*** Material provided ***
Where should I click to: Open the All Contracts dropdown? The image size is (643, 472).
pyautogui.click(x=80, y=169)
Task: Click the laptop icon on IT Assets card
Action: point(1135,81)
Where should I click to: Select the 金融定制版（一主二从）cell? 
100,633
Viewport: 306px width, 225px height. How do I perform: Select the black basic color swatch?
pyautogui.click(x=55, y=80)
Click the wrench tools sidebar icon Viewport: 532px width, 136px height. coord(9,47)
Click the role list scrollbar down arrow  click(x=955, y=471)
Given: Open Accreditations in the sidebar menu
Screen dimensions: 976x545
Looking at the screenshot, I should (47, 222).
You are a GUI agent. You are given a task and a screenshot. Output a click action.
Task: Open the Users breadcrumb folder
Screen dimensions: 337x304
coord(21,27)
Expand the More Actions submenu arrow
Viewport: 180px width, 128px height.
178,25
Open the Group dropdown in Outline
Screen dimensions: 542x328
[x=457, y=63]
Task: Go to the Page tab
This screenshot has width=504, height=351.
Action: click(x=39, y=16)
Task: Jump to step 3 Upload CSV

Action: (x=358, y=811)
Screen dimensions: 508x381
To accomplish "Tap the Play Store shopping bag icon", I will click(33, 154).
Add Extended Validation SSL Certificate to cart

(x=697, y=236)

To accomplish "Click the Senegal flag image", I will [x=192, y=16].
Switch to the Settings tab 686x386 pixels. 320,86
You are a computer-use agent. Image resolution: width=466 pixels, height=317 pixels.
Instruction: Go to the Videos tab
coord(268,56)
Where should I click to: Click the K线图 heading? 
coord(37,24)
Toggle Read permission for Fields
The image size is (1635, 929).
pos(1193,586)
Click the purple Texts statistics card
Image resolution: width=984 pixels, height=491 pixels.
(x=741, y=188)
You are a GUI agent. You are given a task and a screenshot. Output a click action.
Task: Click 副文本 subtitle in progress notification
***
• [Short task]: Convert every line of the material above into a Markdown table with the columns "No." and "Line," numbering the rows in order and leaving out blank lines.

• [Answer below]:
| No. | Line |
|---|---|
| 1 | Where should I click to: Open the All Contracts dropdown? The image size is (643, 472). |
| 2 | pyautogui.click(x=80, y=169) |
| 3 | Task: Click the laptop icon on IT Assets card |
| 4 | Action: point(1135,81) |
| 5 | Where should I click to: Select the 金融定制版（一主二从）cell?  |
| 6 | 100,633 |
| 7 | Viewport: 306px width, 225px height. How do I perform: Select the black basic color swatch? |
| 8 | pyautogui.click(x=55, y=80) |
| 9 | Click the wrench tools sidebar icon Viewport: 532px width, 136px height. coord(9,47) |
| 10 | Click the role list scrollbar down arrow  click(x=955, y=471) |
| 11 | Given: Open Accreditations in the sidebar menu |
| 12 | Screen dimensions: 976x545 |
| 13 | Looking at the screenshot, I should (47, 222). |
| 14 | You are a GUI agent. You are given a task and a screenshot. Output a click action. |
| 15 | Task: Open the Users breadcrumb folder |
| 16 | Screen dimensions: 337x304 |
| 17 | coord(21,27) |
| 18 | Expand the More Actions submenu arrow |
| 19 | Viewport: 180px width, 128px height. |
| 20 | 178,25 |
| 21 | Open the Group dropdown in Outline |
| 22 | Screen dimensions: 542x328 |
| 23 | [x=457, y=63] |
| 24 | Task: Go to the Page tab |
| 25 | This screenshot has width=504, height=351. |
| 26 | Action: click(x=39, y=16) |
| 27 | Task: Jump to step 3 Upload CSV |
| 28 | Action: (x=358, y=811) |
| 29 | Screen dimensions: 508x381 |
| 30 | To accomplish "Tap the Play Store shopping bag icon", I will click(33, 154). |
| 31 | Add Extended Validation SSL Certificate to cart |
| 32 | (x=697, y=236) |
| 33 | To accomplish "Click the Senegal flag image", I will [x=192, y=16]. |
| 34 | Switch to the Settings tab 686x386 pixels. 320,86 |
| 35 | You are a computer-use agent. Image resolution: width=466 pixels, height=317 pixels. |
| 36 | Instruction: Go to the Videos tab |
| 37 | coord(268,56) |
| 38 | Where should I click to: Click the K线图 heading?  |
| 39 | coord(37,24) |
| 40 | Toggle Read permission for Fields |
| 41 | The image size is (1635, 929). |
| 42 | pos(1193,586) |
| 43 | Click the purple Texts statistics card |
| 44 | Image resolution: width=984 pixels, height=491 pixels. |
| 45 | (x=741, y=188) |
| 46 | You are a GUI agent. You are given a task and a screenshot. Output a click action. |
| 47 | Task: Click 副文本 subtitle in progress notification |